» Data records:
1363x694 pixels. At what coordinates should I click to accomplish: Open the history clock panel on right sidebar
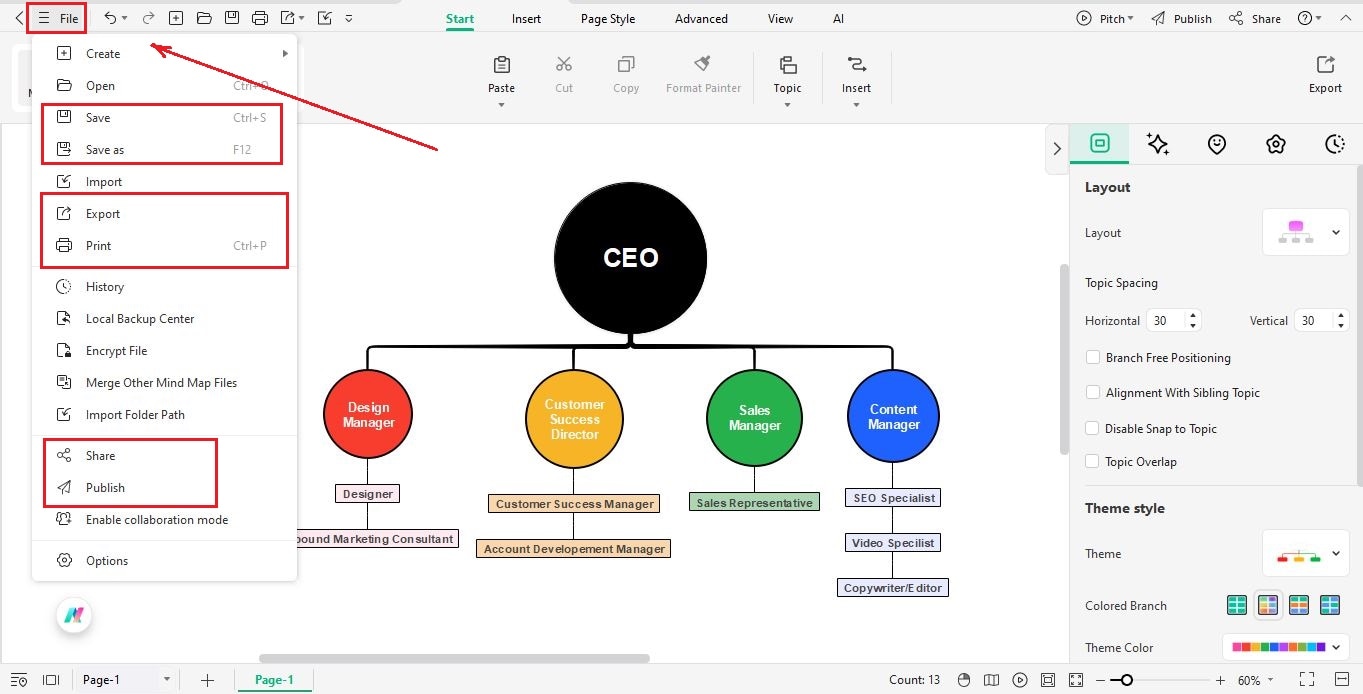pyautogui.click(x=1335, y=144)
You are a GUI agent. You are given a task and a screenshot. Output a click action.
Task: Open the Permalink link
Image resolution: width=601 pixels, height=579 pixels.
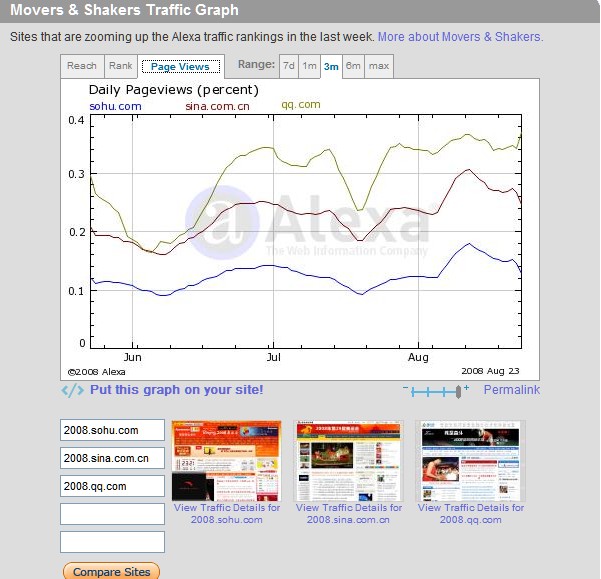512,390
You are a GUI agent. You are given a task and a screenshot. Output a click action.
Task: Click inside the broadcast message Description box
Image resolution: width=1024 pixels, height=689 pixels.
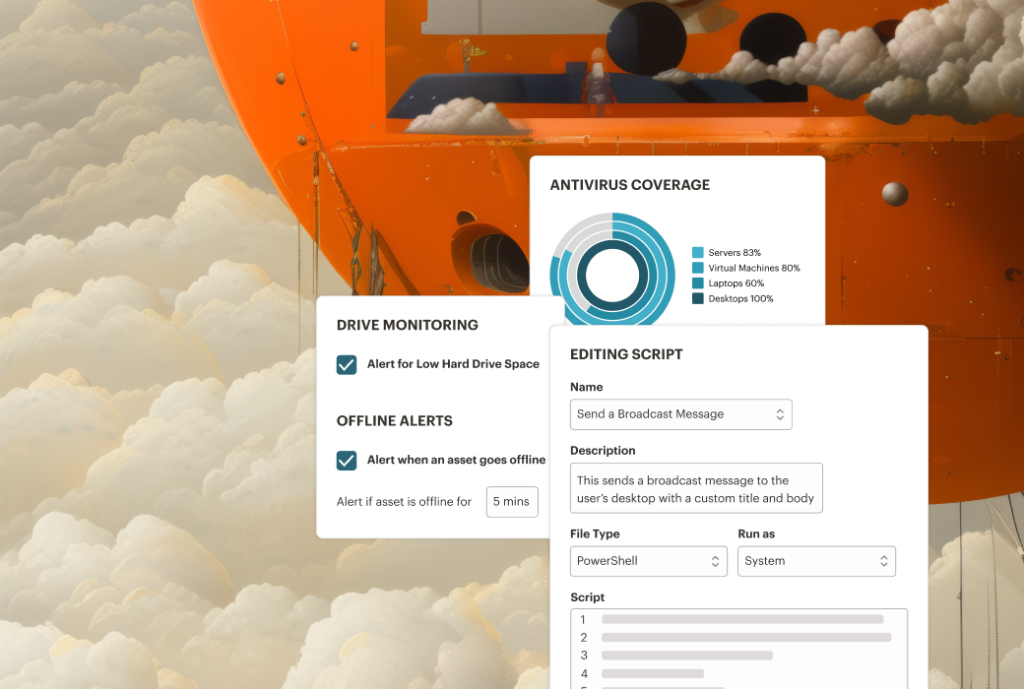[x=696, y=488]
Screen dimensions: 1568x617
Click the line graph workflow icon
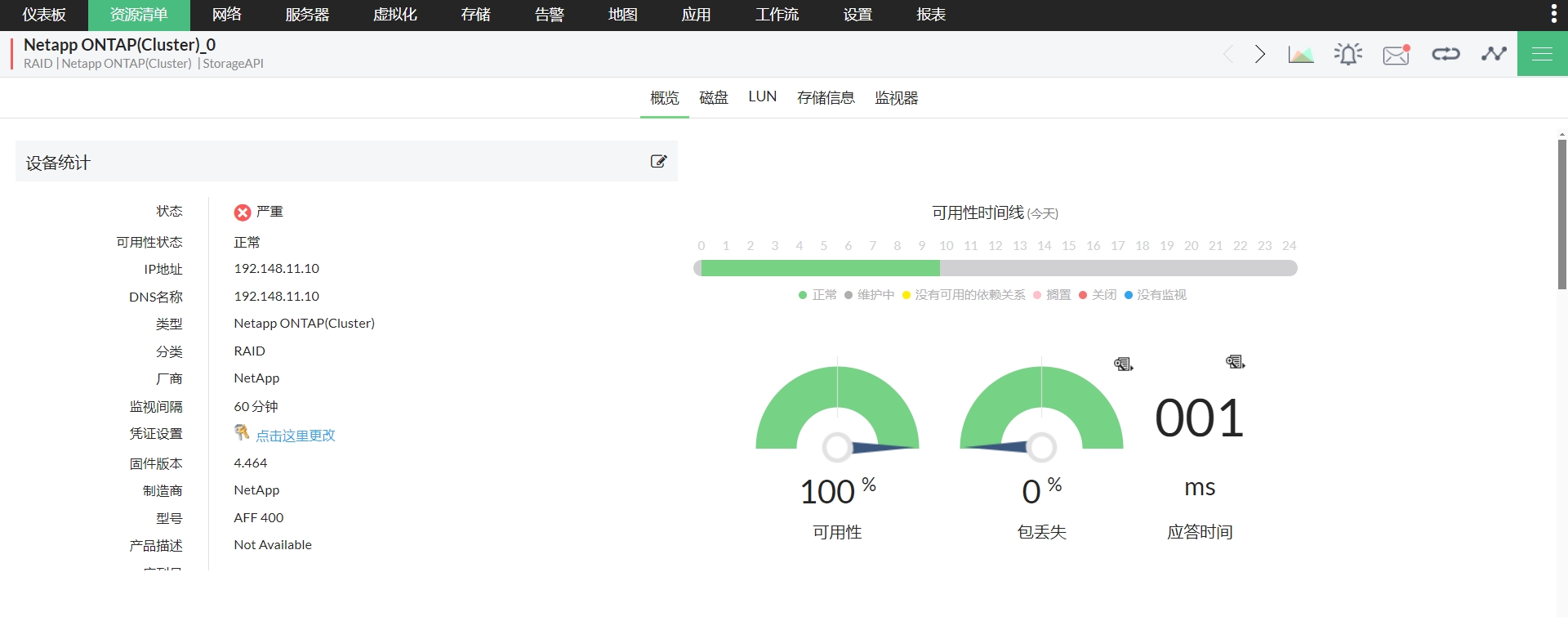[x=1494, y=55]
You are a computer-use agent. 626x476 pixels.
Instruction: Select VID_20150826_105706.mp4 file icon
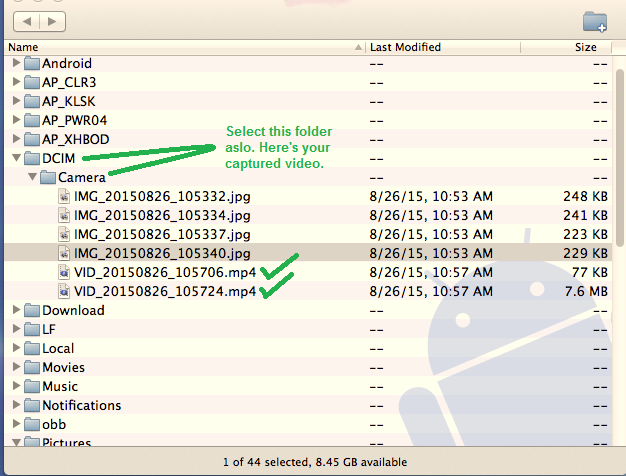64,272
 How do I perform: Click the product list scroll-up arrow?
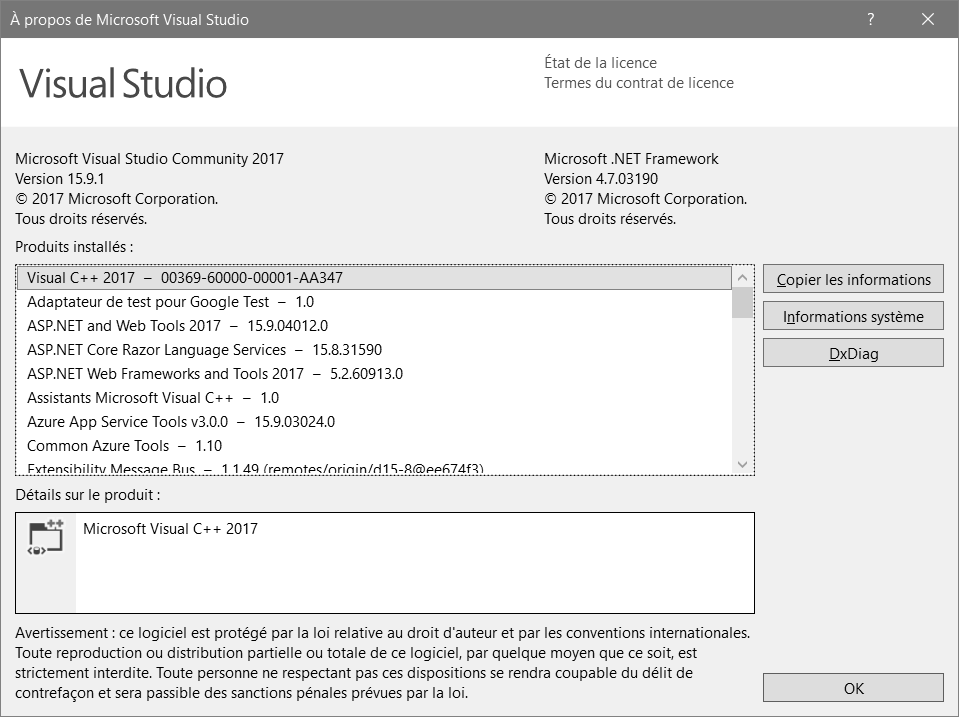tap(742, 278)
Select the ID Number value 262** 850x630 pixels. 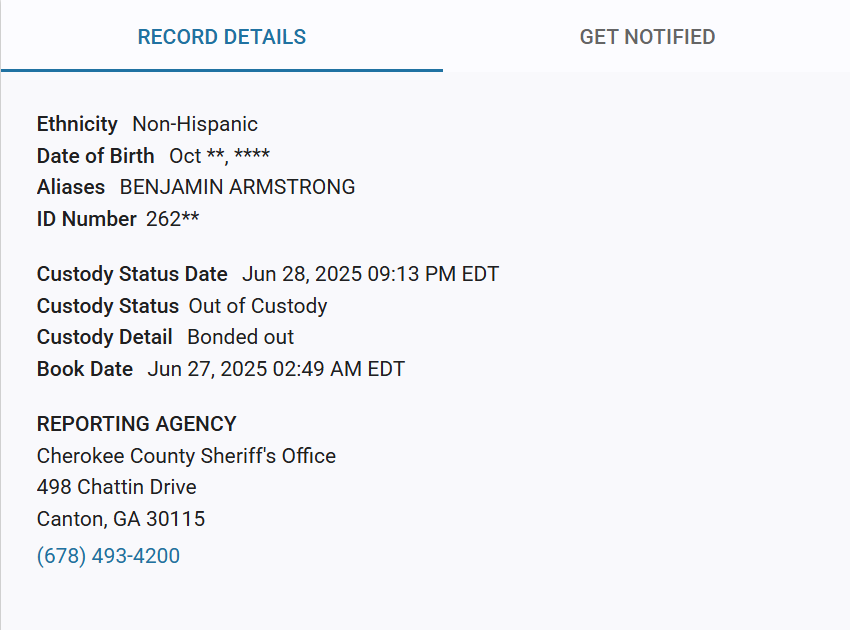[x=172, y=219]

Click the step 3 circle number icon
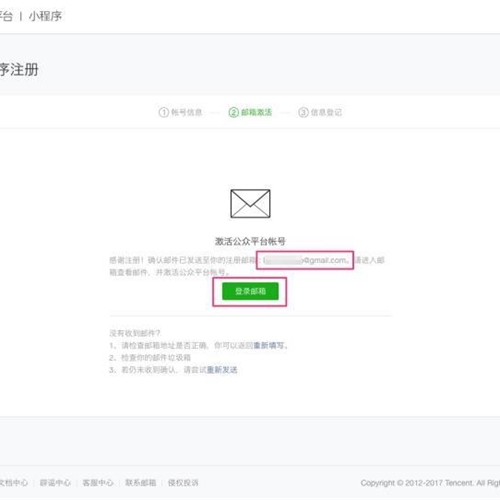303,112
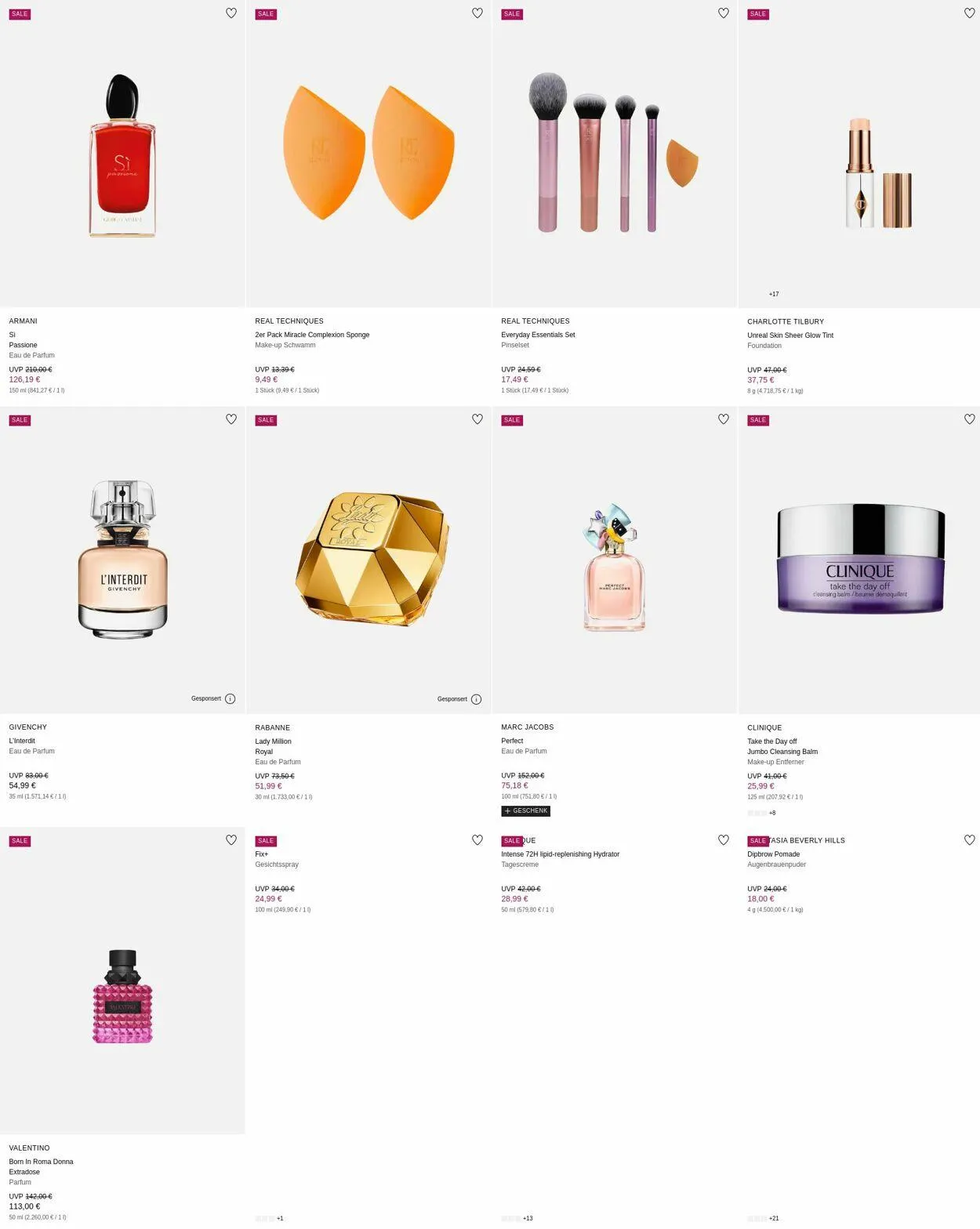Heart the Everyday Essentials brush set

724,13
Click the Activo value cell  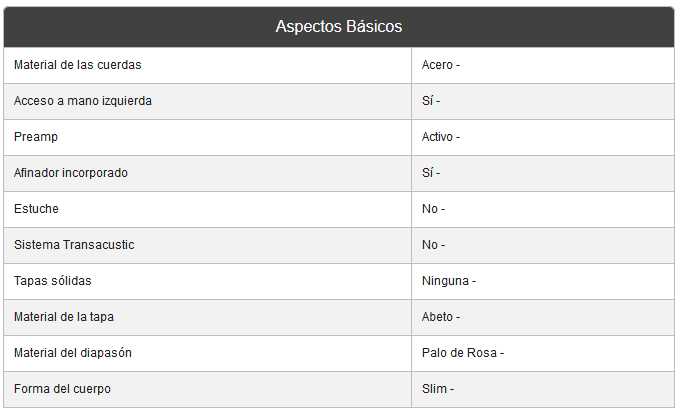pyautogui.click(x=440, y=137)
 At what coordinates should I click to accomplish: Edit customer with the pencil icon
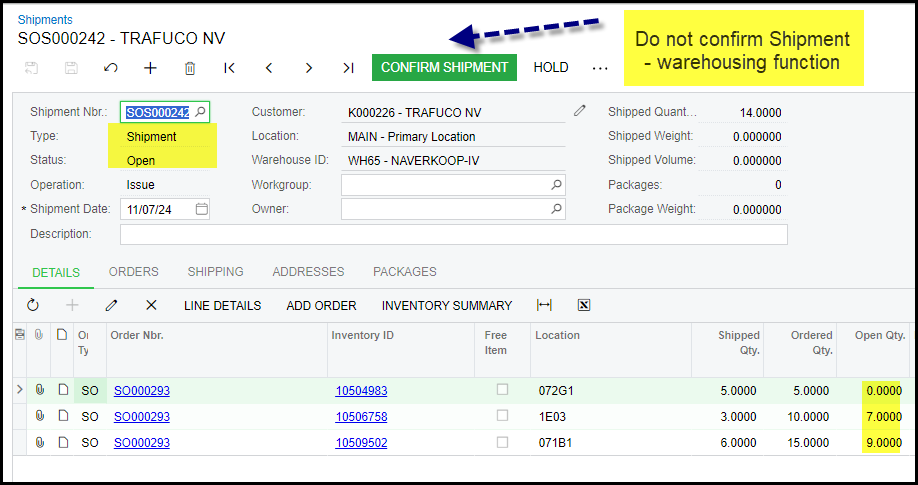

» PROBLEM: From the first line above down to the line with "Task: Open the Permalink link", reproduce every line and no others, omitting pictures.

» TASK RESPONSE:
1363x694 pixels. At what coordinates should I click to accomplish: Open the history clock panel on right sidebar
pyautogui.click(x=1335, y=144)
You are a GUI agent. You are given a task and a screenshot. Output a click action.
Task: Open the Permalink link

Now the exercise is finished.